Set in Arnhem Land in Top End of Australia in the early 20th century High Ground opens with a brutal massacre of an Aboriginal family by Whites in a police raid led by Eddy (Callan Mulvey) gone horribly wrong. Travis (Simon Baker), a marksman, quits the group in disgust after saving a small boy, Gutjuk (Guruwuk Mununggurr).

Jump twelve years forward and Gutjuk, now called Tommy, is living on a small Christian mission run by Pastor Braddock (Ryan Corr) and his sister Claire (Caren Pistorius). Travis is working as a trapper based at the mission when Eddy reappears searching for Baywara (Sean Mununggurr), Gutjuk’s uncle and the sole survivor of the raid, who has conducted a guerilla war with the Whites ever since. Accompanying Eddy is Moran (Jack Thompson), the police chief for the area who explains that Baywara has “crossed the line” by killing a White woman and must be terminated with extreme prejudice (so to speak). In order to prevent another fiasco Travis offers to bring Baywara in and recruits Tommy as his tracker.  But Gutjuk hasn’t forgotten what was done to his family and sees an opportunity for revenge on the Whitefellas.

Director Johnson’s first feature since his 2001 debut with Yolgnu Boy (his other credits have been in television) High Ground is confidently directed by Johnson aided by a verisimilitudinous production design and related art department values along with fine landscape cinematography. With solid performances all round from a cast of largely inexperienced indigenous actors (Sean Mununggurr played one of the teenage boys in Yolngu Boy), it is a combination that transports us back to the story’s time and place - late colonial White Australia, In this respect Jack Thompson is in his element as The King’s man, the confrontation between Moran and Gutjuk's grandfather (Wityana Marika) being one of the film's stand-out moments

The film’s title refers to a nugget of military strategy that Travis Imparts to Gutjuk (now played as a young man by Jacob Junior Nayinggul): “When you’ve got the high ground you control everything”.  It seems however that Johnson and his scriptwriter Chris Anastassiades (who wrote Yolngu Boy) intends us to take this ironically. Certainly on the two occasions we see Travis on high ground the outcome is anything but control. Quite the opposite in fact as the first occasion leads to the mayhemic massacre, the second to Travis’s own demise.

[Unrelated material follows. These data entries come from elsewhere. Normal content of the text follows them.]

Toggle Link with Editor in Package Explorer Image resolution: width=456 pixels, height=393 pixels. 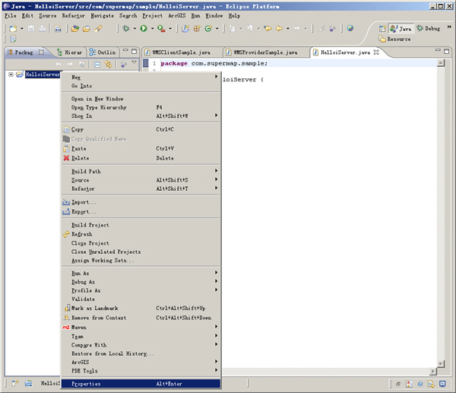click(x=109, y=64)
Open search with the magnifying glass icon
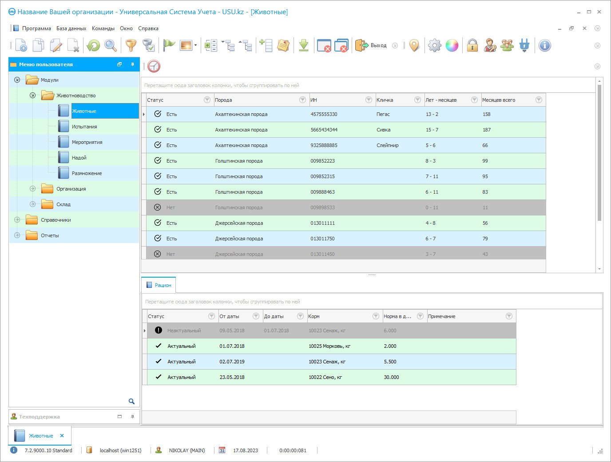The image size is (611, 462). click(x=111, y=45)
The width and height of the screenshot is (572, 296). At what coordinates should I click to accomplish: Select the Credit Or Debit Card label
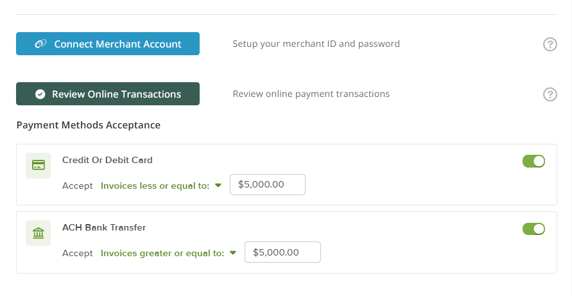(107, 161)
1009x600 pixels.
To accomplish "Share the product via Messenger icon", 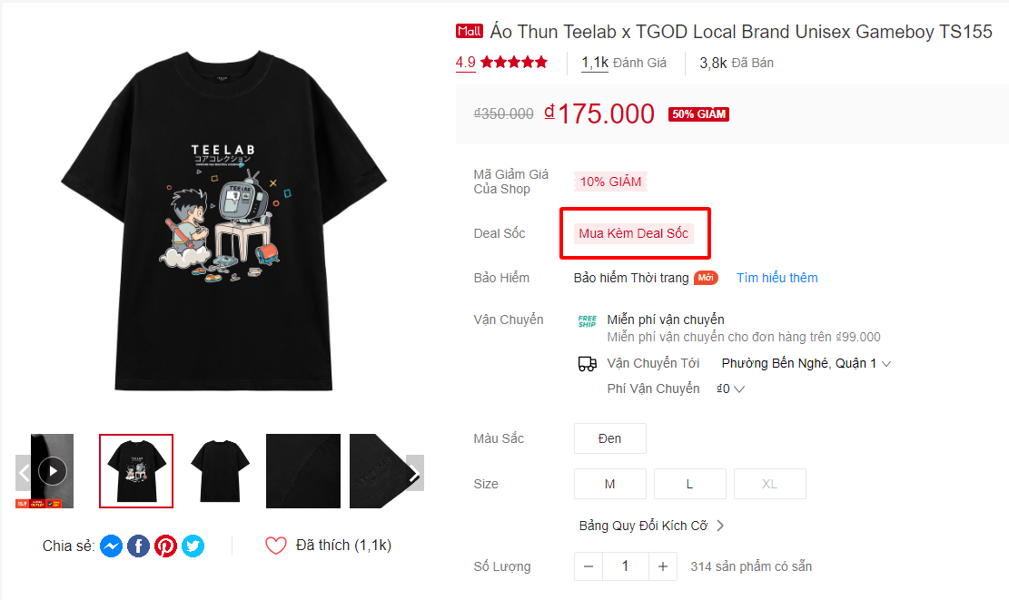I will 111,546.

Effective and “entertaining” as High Ground is it owes a palpable debt to Hollywood genre conventions, particularly those of the frontier Western and this tends to limit our identification with the specifics of the story. More significantly the film neglects to develop certain characters. Ryan Corr especially is under-exposed as Pastor Braddock who spends the entire film on the sidelines. There is an implication that his sister, Claire, has had or is having an affair with Travis (understandable given Baker’s leading man good looks) but she also could have received more attention. Too, the relationship between Travis and Gutjuk seems improbably oblique. Is Travis really not aware of Tommy’s true identity?  

There are parallels here with Jane Campion’s soon-to-be-released Western set at roughly the same time, The Power Of The Dog (2021)  in which a young man extracts his revenge on an older male.  Campion’s film is tonally truer to its darkness, its characters more rounded, their relationships more developed. And while I’m nitpicking, with the exception of Gutjuk no-one seems to have aged over the twelve years that are supposed to have elapsed.

Although dramatically somewhat compromised by its conventionality High Ground is still a finely-crafted film well worthy of your attention.